What the task asks — Quote every line below exactly and skip any picture.
»»
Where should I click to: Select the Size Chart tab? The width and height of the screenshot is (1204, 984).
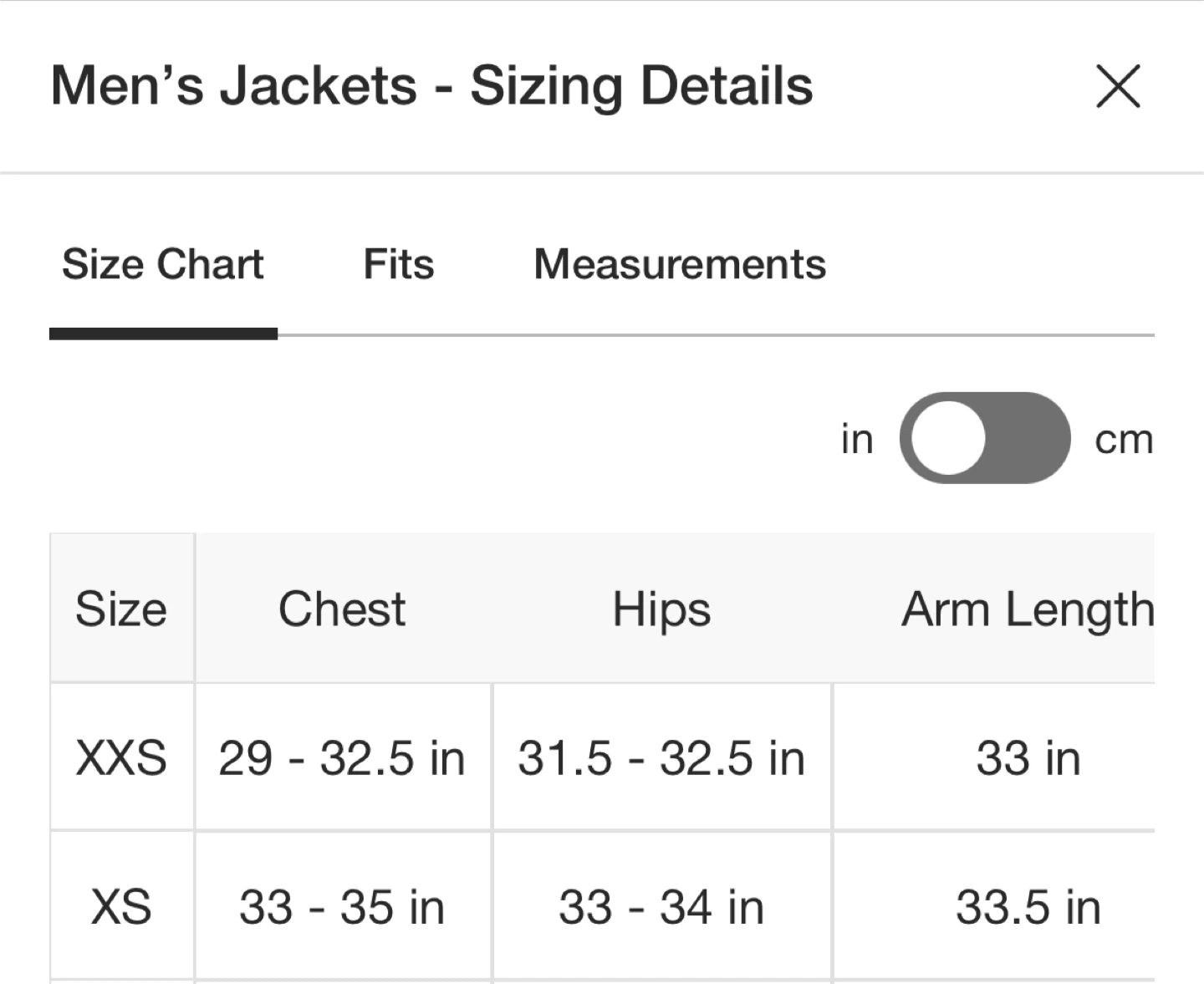163,264
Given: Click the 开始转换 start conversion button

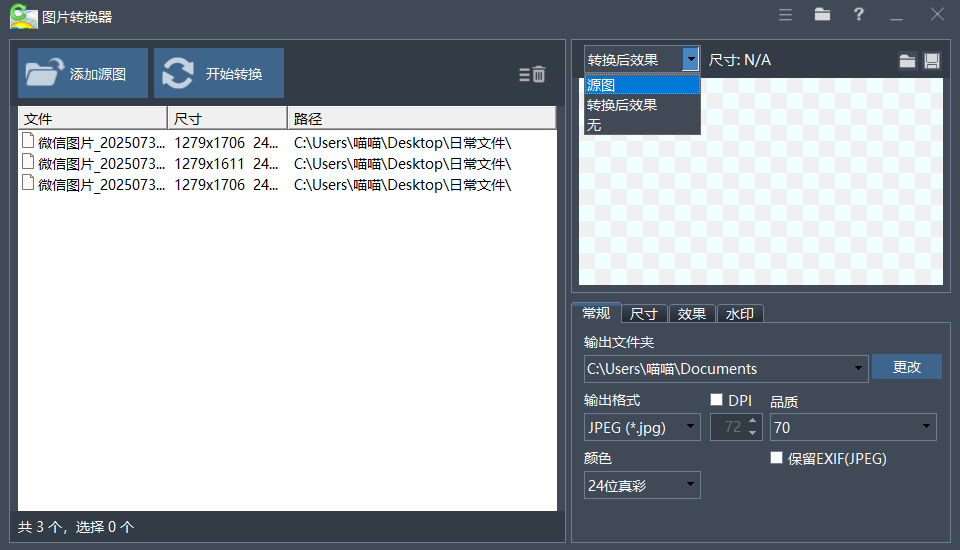Looking at the screenshot, I should [x=219, y=74].
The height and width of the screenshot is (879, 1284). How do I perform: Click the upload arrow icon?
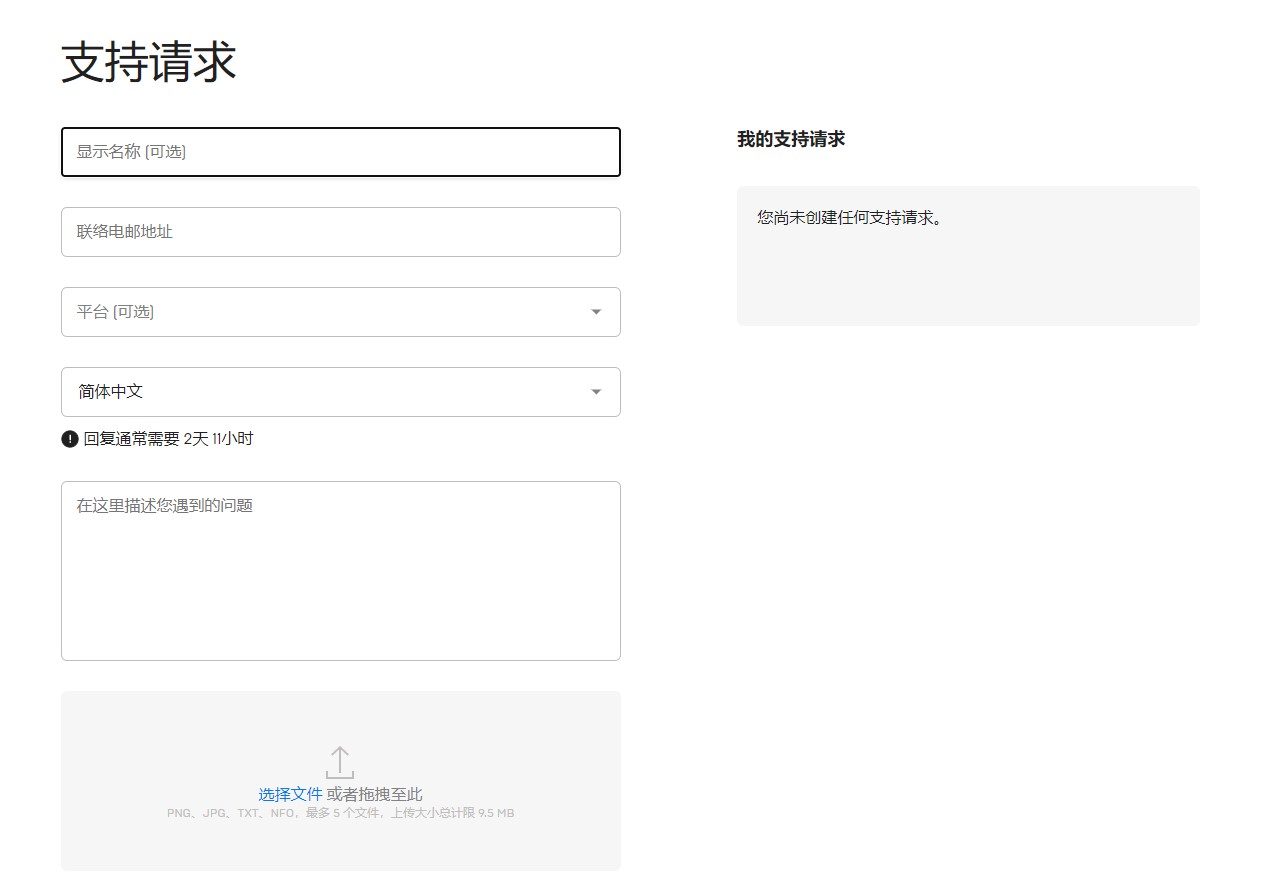pyautogui.click(x=340, y=762)
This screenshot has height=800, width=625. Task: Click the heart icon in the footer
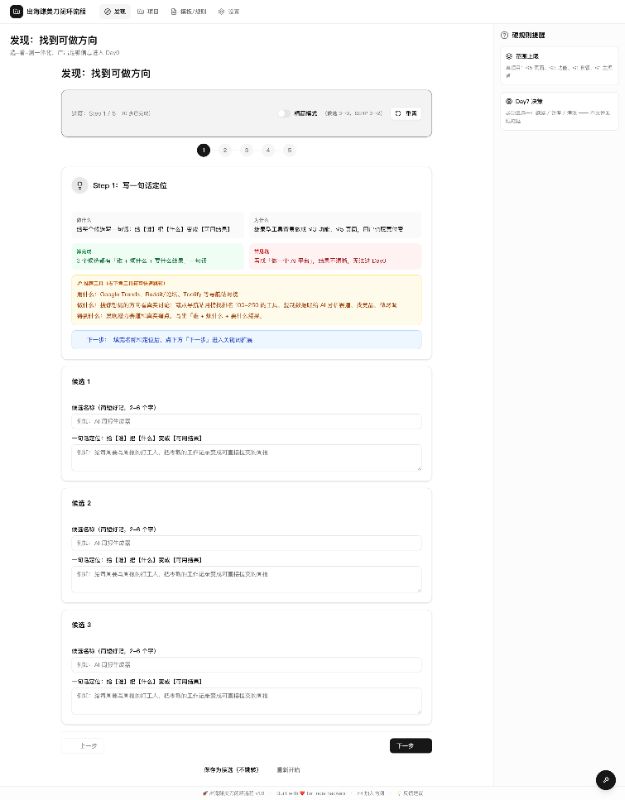tap(302, 791)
««
Solution to the exercise —
Where should I click to: Select the Size Chart tab? The width and height of the screenshot is (1204, 984).
163,264
Given: Click the 开始转换 start conversion button

Looking at the screenshot, I should [x=219, y=74].
The height and width of the screenshot is (879, 1284). How do I perform: Click the upload arrow icon?
pyautogui.click(x=340, y=762)
This screenshot has height=800, width=625. Task: Click the heart icon in the footer
tap(302, 791)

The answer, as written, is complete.